USAID Guide: Strengthening Civil Society through Social Media
July 3, 2017 Editor 0
Social media may be passing television as a source for news around the world.
A Reuters Institute for the Study of Journalism report found that over 28% of 18–24 year olds say social media is their main source of news – more than television for the first time. The report also found that social media is significantly more important for women, who are also less likely to go directly to a news website or app.
Within social media, Facebook is dominant, with 44% using the network to find, read, watch, share, or comment on the news each week – more than twice that of its nearest rival.
Yet there is often a short-sighted use of social media in international development.

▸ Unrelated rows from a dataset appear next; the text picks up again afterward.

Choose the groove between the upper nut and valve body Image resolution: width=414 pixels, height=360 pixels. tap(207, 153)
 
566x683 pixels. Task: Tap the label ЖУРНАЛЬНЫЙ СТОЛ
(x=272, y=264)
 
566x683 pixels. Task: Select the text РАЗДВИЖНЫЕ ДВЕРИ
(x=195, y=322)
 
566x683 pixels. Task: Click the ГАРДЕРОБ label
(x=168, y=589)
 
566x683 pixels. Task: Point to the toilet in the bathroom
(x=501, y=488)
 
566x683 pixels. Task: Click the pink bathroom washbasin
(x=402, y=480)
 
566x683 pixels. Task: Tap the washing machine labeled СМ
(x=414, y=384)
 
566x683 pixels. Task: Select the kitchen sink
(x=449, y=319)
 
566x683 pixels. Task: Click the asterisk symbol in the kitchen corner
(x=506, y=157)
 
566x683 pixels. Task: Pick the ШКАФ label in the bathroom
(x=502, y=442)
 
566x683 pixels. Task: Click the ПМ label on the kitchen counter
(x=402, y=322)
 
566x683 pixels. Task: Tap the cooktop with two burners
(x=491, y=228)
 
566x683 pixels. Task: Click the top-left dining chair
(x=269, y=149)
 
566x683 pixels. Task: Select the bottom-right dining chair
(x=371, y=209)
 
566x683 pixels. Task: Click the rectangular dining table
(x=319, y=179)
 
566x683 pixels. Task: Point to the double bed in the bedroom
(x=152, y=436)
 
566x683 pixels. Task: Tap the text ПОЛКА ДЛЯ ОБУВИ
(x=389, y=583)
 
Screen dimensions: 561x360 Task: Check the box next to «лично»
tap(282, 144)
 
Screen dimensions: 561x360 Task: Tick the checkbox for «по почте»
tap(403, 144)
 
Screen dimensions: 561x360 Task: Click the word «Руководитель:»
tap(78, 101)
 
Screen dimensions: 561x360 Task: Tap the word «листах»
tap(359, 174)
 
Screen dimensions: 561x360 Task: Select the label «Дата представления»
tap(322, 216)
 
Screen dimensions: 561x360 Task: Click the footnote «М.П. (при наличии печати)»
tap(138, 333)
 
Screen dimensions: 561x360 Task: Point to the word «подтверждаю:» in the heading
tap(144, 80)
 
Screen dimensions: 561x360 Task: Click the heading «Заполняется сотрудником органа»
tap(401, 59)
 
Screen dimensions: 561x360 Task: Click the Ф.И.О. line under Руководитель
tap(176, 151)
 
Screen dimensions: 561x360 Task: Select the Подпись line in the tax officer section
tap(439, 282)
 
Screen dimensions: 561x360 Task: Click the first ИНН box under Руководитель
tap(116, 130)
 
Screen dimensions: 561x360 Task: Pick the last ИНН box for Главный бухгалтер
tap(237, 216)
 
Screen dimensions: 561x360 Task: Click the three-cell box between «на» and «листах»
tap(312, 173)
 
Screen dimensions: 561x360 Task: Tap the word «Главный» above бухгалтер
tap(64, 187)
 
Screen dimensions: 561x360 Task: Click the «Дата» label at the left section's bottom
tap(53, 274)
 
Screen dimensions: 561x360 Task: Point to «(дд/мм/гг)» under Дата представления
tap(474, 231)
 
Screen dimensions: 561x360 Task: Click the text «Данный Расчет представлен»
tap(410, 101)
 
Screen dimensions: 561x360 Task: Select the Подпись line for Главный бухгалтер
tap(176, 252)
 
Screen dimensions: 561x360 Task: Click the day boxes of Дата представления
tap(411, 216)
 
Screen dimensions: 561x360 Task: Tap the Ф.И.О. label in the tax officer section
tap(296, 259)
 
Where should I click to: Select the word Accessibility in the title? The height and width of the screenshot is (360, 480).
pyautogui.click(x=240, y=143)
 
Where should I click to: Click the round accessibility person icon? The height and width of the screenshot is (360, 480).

If you expect to work with youth or women, there is really only one question to ask:
Do You Have A Social Media Strategy?
Social media operations are most effective when they are strategically incorporated as part of an organization’s outreach, program design and implementation, and monitoring and evaluation efforts. With this in mind, USAID created Social Networking: A Guide to Strengthening Civil Society through Social Media.
- Integrate and use technology to promote democracy, human rights and governance;
- Utilize social media to support greater citizen participation and transparent political
- Strengthen mutual accountability among CSOs, government institutions and
citizens by creating real-time and direct interaction and organizing.
Social Networking: A Guide to Strengthening Civil Society through Social Media offers a high level overview of best practices used in social media for advocacy. While the guide offers an overview of the major global platforms, including Facebook, Twitter, YouTube and Google Plus, it focuses on how to approach social media as a whole, no matter the platform, and how to reach their intended programmatic goals using the medium.
The guide offers an introduction on how to use analytics to measure the impact of social media in programming, plus an overview of what key performance indicators to analyze. It has an entire chapter to potential security and privacy risks that may come up as NGOs adopt social media, and six case studies highlight different tools used by NGOs to achieve a particular goal.